The original Mongolians probably developed the characteristic features we have just noted in a Central Asiatic region, and then almost immediately they divided into two great groups. Each of these evolved along certain lines of its own, one sweeping northward to develop into what are now called the Northern Mongols, the other working its way eastward and southward to produce the peoples of China proper, Indo-China, and many parts of Malaysia. Considering first the peoples of the Northern Mongolian division, we find in the typical Manchurian what is perhaps the nearest among modern people to the original race. Spreading northward and westward from the middle Asiatic plains, this great wave has produced the nomadic tribes of Siberia, like the Chukchi, the Buryats, and the Yukaghir. The present inhabitants of Turkestan connect those forms which have remained near the original home with the races of Mongolian origin that live farther to the westward, like the Turks of Asia. But the Mongolian tide originally swept much farther to the west, although it was driven back later by conquering Caucasian peoples; and it has left behind such remnants as the Finlander and the Laplander, the Bulgar, and the Magyar. It is evident that these western branches of the Mongol stock are not at all pure in their racial characteristics, for they clearly show the effects of a mixture with alien European peoples. To assign them to the Northern Mongol division means only that their dominant characteristics are mainly those of Mongolian nature. We have referred the Russians to the middle Caucasian division even though the Slav or Tartar infusion is very great, but it does not dominate over the Caucasian peculiarities as it does in the case of the peoples we have mentioned. As regards the remaining types we must add to this brief list the Koreans and the Japanese, the former being far purer in Mongolian nature than the latter people, which has apparently been affected by a Malay influence from the south.

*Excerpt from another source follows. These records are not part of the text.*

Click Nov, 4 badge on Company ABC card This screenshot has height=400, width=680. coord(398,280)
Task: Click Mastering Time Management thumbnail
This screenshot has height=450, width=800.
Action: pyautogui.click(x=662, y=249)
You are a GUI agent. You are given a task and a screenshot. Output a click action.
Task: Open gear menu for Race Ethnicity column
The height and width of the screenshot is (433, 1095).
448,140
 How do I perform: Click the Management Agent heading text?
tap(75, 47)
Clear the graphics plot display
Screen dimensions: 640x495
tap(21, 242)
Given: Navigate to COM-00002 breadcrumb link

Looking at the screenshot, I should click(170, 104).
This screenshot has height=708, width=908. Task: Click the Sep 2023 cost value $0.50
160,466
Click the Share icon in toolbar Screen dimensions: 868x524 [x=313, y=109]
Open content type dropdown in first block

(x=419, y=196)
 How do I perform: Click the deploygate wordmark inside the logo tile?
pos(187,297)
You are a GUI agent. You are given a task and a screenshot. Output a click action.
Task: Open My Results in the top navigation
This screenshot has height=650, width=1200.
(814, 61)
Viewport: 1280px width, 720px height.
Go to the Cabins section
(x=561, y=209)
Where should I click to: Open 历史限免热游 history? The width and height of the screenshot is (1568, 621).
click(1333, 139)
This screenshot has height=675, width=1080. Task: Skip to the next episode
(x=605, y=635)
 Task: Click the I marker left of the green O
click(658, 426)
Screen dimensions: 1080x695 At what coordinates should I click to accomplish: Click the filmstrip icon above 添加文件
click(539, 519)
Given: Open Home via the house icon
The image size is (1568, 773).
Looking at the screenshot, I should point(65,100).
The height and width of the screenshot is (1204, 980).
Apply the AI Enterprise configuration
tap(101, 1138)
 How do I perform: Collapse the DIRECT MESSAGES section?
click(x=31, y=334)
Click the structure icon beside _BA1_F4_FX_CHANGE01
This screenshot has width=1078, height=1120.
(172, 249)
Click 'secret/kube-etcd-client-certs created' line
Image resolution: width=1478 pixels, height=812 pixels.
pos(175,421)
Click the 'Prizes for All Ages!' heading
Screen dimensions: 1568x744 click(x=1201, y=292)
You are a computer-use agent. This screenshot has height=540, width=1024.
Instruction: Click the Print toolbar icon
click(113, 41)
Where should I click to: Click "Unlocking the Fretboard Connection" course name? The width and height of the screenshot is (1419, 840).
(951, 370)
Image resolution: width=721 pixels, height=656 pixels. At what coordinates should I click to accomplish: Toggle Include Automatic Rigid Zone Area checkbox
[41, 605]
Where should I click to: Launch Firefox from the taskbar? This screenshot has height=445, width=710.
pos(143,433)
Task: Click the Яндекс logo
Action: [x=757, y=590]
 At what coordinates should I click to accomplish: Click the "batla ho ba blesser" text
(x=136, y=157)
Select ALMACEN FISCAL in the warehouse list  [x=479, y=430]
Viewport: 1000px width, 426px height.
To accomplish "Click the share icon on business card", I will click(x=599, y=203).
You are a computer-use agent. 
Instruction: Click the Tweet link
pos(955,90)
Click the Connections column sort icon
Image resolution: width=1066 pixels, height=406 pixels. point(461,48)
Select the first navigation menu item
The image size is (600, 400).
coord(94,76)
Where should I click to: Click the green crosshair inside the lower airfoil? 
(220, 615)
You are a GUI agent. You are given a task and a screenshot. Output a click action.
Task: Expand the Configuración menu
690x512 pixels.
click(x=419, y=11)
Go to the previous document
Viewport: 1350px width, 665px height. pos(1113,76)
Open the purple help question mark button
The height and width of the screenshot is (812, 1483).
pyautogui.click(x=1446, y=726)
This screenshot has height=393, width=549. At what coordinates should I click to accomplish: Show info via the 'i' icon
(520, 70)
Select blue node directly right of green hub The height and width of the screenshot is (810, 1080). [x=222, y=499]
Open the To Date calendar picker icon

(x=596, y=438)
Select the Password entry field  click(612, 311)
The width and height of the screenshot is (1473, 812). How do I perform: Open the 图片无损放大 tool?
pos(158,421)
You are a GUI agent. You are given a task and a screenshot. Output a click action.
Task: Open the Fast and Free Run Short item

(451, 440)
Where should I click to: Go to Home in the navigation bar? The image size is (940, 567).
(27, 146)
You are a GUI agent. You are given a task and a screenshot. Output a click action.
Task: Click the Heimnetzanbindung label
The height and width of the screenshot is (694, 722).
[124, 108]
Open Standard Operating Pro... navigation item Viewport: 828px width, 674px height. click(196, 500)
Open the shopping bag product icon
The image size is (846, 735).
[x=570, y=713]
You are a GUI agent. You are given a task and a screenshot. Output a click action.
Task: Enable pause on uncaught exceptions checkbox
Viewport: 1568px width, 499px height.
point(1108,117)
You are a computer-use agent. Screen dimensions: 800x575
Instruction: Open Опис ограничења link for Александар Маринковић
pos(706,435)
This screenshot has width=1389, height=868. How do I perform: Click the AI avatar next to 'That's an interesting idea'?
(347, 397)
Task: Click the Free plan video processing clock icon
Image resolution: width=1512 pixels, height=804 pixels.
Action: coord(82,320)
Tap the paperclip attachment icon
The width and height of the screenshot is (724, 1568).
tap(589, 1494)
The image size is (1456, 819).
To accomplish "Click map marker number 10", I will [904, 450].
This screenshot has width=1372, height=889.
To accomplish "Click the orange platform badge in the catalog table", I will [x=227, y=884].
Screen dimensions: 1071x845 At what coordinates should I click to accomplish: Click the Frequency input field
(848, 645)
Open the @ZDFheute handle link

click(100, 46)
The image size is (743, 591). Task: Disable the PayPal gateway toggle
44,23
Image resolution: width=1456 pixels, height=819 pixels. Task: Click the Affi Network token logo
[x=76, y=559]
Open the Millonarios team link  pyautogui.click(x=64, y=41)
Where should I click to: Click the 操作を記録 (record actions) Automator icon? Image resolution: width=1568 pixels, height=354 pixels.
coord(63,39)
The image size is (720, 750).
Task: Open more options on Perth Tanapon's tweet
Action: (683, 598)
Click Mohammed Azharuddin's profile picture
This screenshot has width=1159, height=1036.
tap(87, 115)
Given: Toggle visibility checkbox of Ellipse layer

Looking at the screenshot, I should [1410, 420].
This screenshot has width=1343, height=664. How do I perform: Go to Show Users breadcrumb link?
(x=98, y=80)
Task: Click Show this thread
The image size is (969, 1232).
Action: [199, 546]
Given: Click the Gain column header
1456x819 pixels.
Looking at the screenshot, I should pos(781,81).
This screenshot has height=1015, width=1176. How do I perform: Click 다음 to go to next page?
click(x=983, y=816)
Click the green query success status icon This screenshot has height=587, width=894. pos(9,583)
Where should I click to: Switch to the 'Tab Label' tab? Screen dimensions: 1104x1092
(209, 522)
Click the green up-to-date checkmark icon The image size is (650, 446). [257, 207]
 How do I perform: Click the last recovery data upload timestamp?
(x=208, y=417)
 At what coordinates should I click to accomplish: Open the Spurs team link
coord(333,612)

Turning now to the southern Mongol, we find that from their cradle in the Tibetan plateau they too have spread widely, and their descendants have also come to differ in certain respects as they have established themselves in other lands. Most of the present people of Tibet belong to this section; the Gurkhas of Hindustan, the people of Burma proper, of Annam, and Cochin China are close relatives of one another and of the more characteristic Mongolians of China proper who make up the vast bulk of the population. From this stock we may also derive the Malays of Sumatra and Java, of Borneo and Celebes, and the Tagals and Bisayans of the Philippine Islands. Even the Hovars and other tribes of Madagascar may be referred to this division, for although in them the skin has become somewhat darker, we may still discern the characteristics which indicate their common ancestry with the Oceanic Mongols.